Causes worth considering in patients with non-hepatic hyperammonemia include inborn errors of metabolism (defects of the urea cycle, fatty acid oxidation, organic acid disorders), circulatory shock with or without portosystemic shunt, hematological malignancies, urinary infection with urease-producing bacteria, anticonvulsants or chemotherapeutic drugs, and excessive amino acid load/increased catabolism [7]. Laboratory tests pertaining to enzyme deficiencies were not conducted in the present case because it was considered less worthwhile given the rapid clinical deterioration of the patient.
Hyperammonemia after chemotherapy has also been reported in the literature, mostly with hematological malignancies but also in colorectal cancer patients [8,9]. Hyperammonemic coma has been described in cases of postinduction chemotherapy for acute myeloid leukemia.
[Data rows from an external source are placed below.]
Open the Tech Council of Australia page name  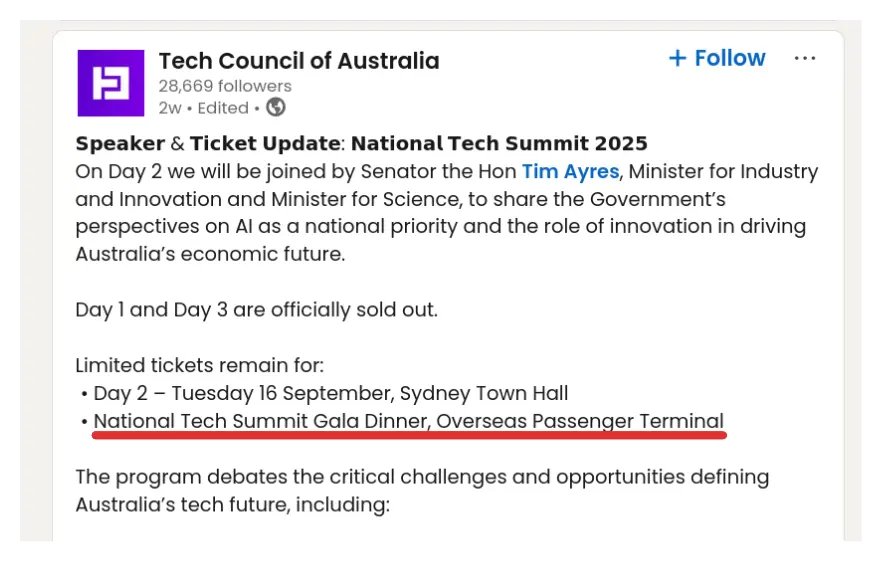click(x=299, y=61)
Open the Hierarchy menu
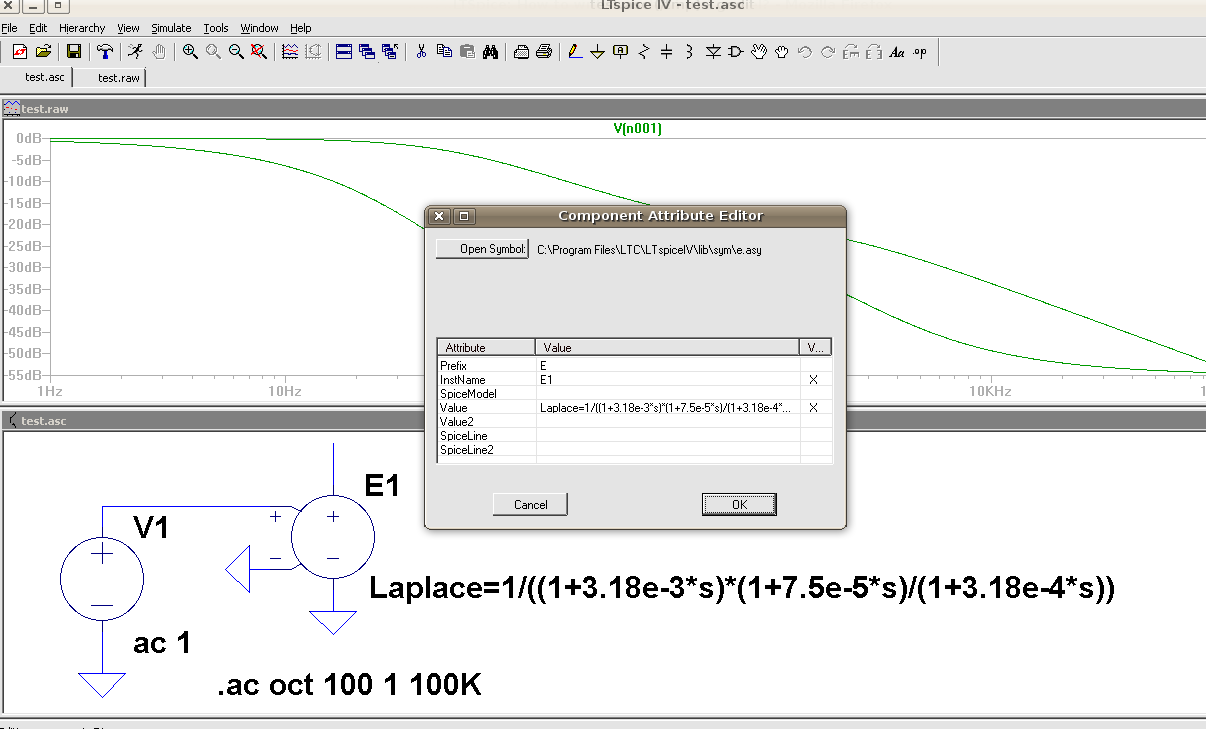Viewport: 1206px width, 729px height. [x=82, y=28]
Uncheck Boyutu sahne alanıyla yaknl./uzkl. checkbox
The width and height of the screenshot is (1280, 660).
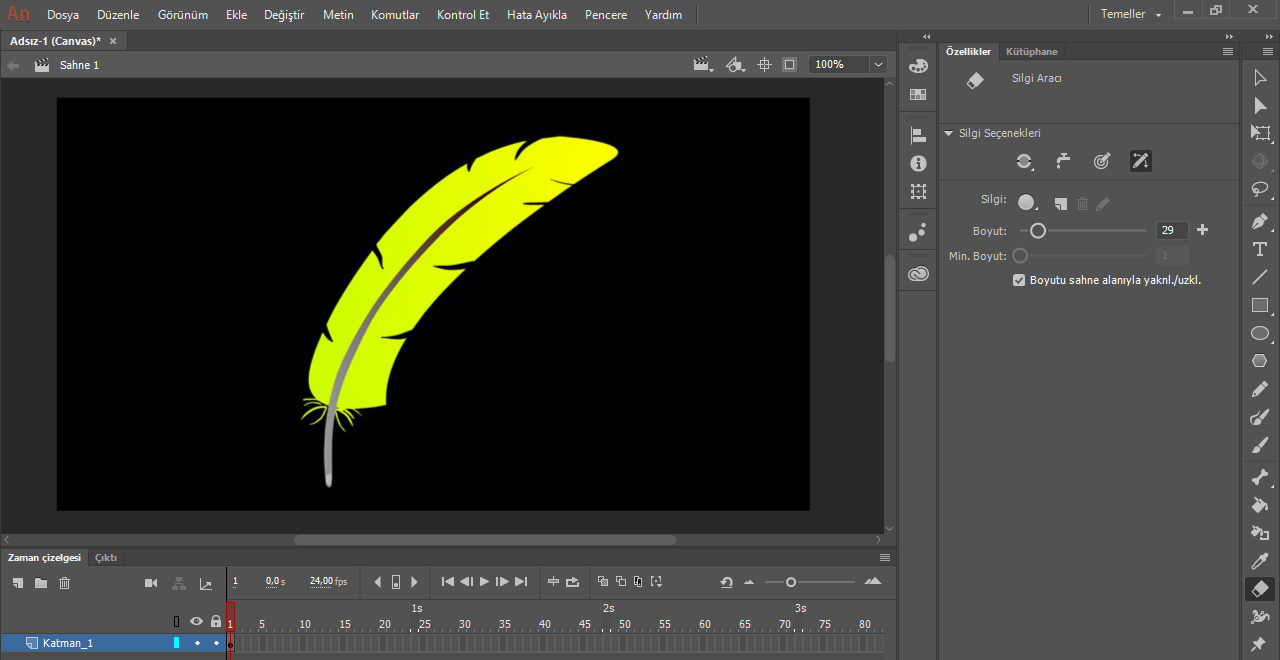point(1019,281)
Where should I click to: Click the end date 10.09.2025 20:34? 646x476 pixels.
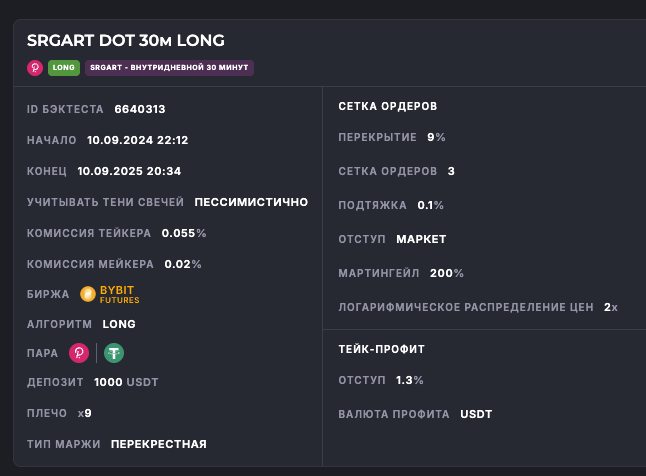click(x=129, y=171)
It has also been described in patients with multiple myeloma in those receiving chemotherapy with aspraginase, 5-fluorouracil, and in those receiving rituximab. However, there have been no reports on chemotherapy agents (taxanes and platinum agents) used in the treatment of ovarian cancer, as the case in our patient. Surgical procedures or interventions reported to be associated with hyperammonemia include lung transplantation [10], bone marrow transplantation [11], and bariatric surgery [12]. Although the most common cause of hyperammonemia seems to be hepatic dysfunction, this is unlikely to be the cause in our patient given the normal liver function test results. We believe that the cause may have been infection, bleeding, chemotherapy or the sum of the factors listed.
The goal for the treatment of acute hyperammonemia should be rapid reduction of serum ammonia, regardless of the cause. Whenever possible, protein intake should be discontinued and hypercaloric glucose-based solution should be provided to enhance anabolism. Supportive treatment and correction of hydration, nutritional status, mineral (calcium, potassium), and electrolyte imbalances should be addressed. Nitrogen scavenger drugs, sodium benzoate and sodium phenylacetate, may be considered. Benzoate binds glycerine and forms hippurate while phenylacetate binds glutamine to form phenyl-acetylglutamine. Both are excreted in urine. When ammonia production exceeds removal, the role of dialysis becomes significant. On the other hand, dialysis may cause rebound increases in ammonia by removing nutrients from plasma and creating a catabolic state [13]. Orthotopic liver transplantation may be necessary in patients who display poor response to conservative management with refractory/recurrent hyperammonemia. One report showed that liver transplantation resulted in a 3-year survival of 93% and improved quality of life, including a normal-protein diet [14]. Given the high level of ammonia in our patient, CRRT and sodium benzoate were administered. Some advocate the use of hemodialysis which may have been more beneficial in our patient, but the substantial hemodynamic instability of our patient hindered its use.
Severe hyperammonemia is associated with high mortality and morbidity. When this is not primarily due to liver failure, prompt and early diagnosis followed by appropriate intervention is pivotal but challenging. With regard to our case, there were several possible causes of non-hepatic hyperammonemia that are unlikely when considered separately, but potentially possible when considered altogether. The possible causes that may have contributed to increased ammonia production include underlying infection, recent history of chemotherapy, GI bleeding, total parenteral nutrition [15]. In hindsight, serial levels of ammonia, including the baseline level, would have been helpful in managing the patient. Whether it would have altered the outcome remains uncertain. From the lessons of our case, we recommend that serum levels of ammonia should be included in the initial diagnostic work-up of patients with risk factors for hyperammonemia, especially if they show altered consciousness and convulsion/seizure in the ICU.